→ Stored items
·····

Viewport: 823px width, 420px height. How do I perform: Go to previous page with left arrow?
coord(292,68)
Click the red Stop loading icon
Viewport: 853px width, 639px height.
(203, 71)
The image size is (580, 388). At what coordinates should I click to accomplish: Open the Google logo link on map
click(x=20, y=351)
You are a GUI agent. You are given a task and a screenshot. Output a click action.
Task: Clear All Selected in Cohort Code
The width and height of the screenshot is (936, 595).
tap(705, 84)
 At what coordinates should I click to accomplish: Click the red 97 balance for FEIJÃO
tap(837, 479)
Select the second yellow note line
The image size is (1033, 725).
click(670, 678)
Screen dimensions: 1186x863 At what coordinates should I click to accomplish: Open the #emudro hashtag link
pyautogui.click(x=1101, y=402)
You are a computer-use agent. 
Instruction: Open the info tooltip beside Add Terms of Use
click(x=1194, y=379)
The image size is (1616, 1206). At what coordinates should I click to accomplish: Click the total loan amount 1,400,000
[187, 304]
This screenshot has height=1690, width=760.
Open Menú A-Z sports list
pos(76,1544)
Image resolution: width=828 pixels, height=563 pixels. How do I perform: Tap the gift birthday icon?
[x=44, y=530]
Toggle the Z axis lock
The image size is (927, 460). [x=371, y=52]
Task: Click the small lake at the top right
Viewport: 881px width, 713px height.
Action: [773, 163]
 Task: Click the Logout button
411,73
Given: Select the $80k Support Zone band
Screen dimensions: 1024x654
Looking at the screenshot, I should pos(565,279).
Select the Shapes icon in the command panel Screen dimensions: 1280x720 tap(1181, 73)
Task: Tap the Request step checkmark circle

·····

→ EXERCISE AIM
Lines holding the string "agent" must be copied out of the entries above.

→ TASK OUTPUT
You are a GUI agent. You are given a task and a screenshot. Output a click action.
You are a computer-use agent. 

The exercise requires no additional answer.